ZZ Top was built around guitarist Billy Gibbons, whose career began with the popular Southwestern band Moving Sidewalks, whose "99th Floor" was a regional mid-'60s hit. They opened one night for Jimi Hendrix, and he later mentioned Gibbons on The Tonight Show as one of America's best young guitarists. After Moving Sidewalks broke up, Gibbons and manager/producer Bill Ham recruited Frank Beard and Dusty Hill from a Dallas band, American Blues.
Beginning with the release of First Album in 1970, ZZ Top has toured constantly, building a national following that has made all the band's albums gold or platinum. A year-long tour in 1976, the Worldwide Texas Tour, was one of the largest-grossing road trips in rock at the time. Onstage with the band were snakes, longhorn cattle, buffalo, cactus, and other Southwestern paraphernalia. The group sold over a million tickets. They didn't record for the next three years, until 1979's Deguello. Though ZZ Top's only major hit singles had been Tres Hombres' "La Grange" (#41, 1973) and Fandango!'s "Tush" (#20, 1975), their albums consistently made the Top 40.
With 1983's Eliminator, ZZ Top made a quantum leap from best-kept secret to massive stardom. Thanks to smartly directed video clips for such songs as "Gimme All Your Lovin'" (#37, 1983), "Sharp Dressed Man" (#56, 1983), "Legs" (#8, 1983), and "TV Dinners," Gibbons and Hill, with their long beards (ironically Frank Beard usually wore only a moustache), became MTV icons, as did the cherry red 1933 Ford coupe (restored by Gibbons) that gave the album its name, and which the band drove in the videos. Thanks to this exposure, a whole new audience began buying the band's albums, and Eliminator (#9, 1983) eventually sold some 10 million copies, remaining on the chart for over three and a half years. "Legs" introduced a pulsating synthesizer beat into ZZ Top's crunching blues-rock riffs.
The trend continued with Afterburner (#4, 1985), which contained such video hits as "Rough Boy" (#22, 1985), "Sleeping Bag" (#8, 1985), "Velcro Fly" (#35, 1986), and "Stages" (#21, 1986). The album sold over 3 million copies. After another long world tour, ZZ Top - which had long been based in Houston - announced that, through NASA, it had booked passage as the first lounge band on the space shuttle (though the band has yet to actually fly a mission).
At the peak of its success, ZZ Top still remembered its roots, and launched a fundraising drive to erect a Delta Blues Museum in Clarksdale, Mississippi. At a special ceremony the band unveiled the "Muddywood" guitar, made from a beam taken from the sharecropper's shack in which blues giant Muddy Waters had been raised, and which Gibbons donated to the museum.

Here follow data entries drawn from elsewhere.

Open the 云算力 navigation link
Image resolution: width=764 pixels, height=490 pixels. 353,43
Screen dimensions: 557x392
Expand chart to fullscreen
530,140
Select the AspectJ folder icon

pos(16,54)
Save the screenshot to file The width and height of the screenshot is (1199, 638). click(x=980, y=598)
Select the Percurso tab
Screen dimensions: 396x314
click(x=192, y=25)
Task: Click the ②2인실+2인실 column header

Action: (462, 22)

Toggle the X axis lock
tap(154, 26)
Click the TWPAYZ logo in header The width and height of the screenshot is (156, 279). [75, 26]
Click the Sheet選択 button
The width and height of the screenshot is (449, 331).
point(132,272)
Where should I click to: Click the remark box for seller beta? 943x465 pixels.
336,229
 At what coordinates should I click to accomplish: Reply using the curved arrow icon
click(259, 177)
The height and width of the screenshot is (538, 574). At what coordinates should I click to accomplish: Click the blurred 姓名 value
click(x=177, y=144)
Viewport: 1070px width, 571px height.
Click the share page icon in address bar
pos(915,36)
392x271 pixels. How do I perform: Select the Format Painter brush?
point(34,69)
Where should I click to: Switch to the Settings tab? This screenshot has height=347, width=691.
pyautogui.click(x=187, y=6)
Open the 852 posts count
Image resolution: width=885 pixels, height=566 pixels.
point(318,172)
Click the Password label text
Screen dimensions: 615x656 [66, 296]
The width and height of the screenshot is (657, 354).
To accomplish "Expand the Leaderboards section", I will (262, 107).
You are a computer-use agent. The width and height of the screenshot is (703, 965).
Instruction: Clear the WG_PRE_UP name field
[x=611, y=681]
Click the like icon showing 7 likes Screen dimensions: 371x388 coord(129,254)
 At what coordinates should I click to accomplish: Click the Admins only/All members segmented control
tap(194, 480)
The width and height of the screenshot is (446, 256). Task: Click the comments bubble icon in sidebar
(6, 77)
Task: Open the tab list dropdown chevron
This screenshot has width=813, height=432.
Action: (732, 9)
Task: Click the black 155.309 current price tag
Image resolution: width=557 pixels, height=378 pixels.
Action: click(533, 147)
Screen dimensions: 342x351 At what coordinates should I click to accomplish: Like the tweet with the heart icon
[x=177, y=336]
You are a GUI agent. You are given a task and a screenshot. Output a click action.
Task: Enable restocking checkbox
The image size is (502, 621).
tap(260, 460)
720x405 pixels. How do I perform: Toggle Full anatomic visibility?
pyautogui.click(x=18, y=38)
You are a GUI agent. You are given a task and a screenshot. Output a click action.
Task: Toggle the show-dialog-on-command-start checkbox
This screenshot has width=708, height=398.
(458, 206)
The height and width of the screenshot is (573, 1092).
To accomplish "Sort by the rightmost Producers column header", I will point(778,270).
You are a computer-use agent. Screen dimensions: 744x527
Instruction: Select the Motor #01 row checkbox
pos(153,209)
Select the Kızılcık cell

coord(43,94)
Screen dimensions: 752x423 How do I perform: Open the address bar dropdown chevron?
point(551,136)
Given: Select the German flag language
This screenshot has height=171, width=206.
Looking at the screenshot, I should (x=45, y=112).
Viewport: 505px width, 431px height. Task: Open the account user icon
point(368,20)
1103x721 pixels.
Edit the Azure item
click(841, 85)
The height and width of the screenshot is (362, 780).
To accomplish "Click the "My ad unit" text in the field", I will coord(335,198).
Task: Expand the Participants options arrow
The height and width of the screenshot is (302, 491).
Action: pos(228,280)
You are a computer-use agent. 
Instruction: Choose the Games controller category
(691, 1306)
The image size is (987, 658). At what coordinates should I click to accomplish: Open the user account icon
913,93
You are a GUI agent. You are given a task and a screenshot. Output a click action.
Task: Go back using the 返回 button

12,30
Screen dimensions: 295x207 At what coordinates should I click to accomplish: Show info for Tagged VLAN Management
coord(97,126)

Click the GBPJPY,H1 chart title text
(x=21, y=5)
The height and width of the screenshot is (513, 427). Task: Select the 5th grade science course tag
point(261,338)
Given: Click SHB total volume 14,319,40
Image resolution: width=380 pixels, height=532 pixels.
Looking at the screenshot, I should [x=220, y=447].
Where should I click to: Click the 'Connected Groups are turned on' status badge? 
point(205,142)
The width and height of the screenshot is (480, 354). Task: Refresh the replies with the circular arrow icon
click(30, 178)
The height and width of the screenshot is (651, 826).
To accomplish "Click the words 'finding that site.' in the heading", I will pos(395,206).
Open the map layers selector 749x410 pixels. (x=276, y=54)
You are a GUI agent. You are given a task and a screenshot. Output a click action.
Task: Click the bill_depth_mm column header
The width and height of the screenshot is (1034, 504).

ZZ Top appeared to have finally tapped out the motherlode with Recycler (#6, 1990), which sold a relatively disappointing 1 million units, and yielded only minor hits in "Doubleback" (#50, 1990) and "Give It Up" (#79, 1990). After Warner Bros. released Greatest Hits, ZZ Top left the label and signed a $30 million deal with RCA. The band's first album for the new label, Antenna, was named in tribute to rock radio - especially the Mexican border stations of the '50s and '60s that influenced the band. The album entered the chart at #14 but dropped rapidly and failed to yield a hit single. Still, Antenna went platinum, proving the band still had a considerable fan base.
But while ZZ Top remains a popular touring attraction, its late-'90s albums have fared poorly on the chart. Rhythmeen (#29, 1996) did well enough, but XXX (#100, 1999), a mix of live and studio recordings, had dropped out of the Billboard Top 200 three months after its release. The band performed at President George W. Bush's inaugural ceremonies in January 2001.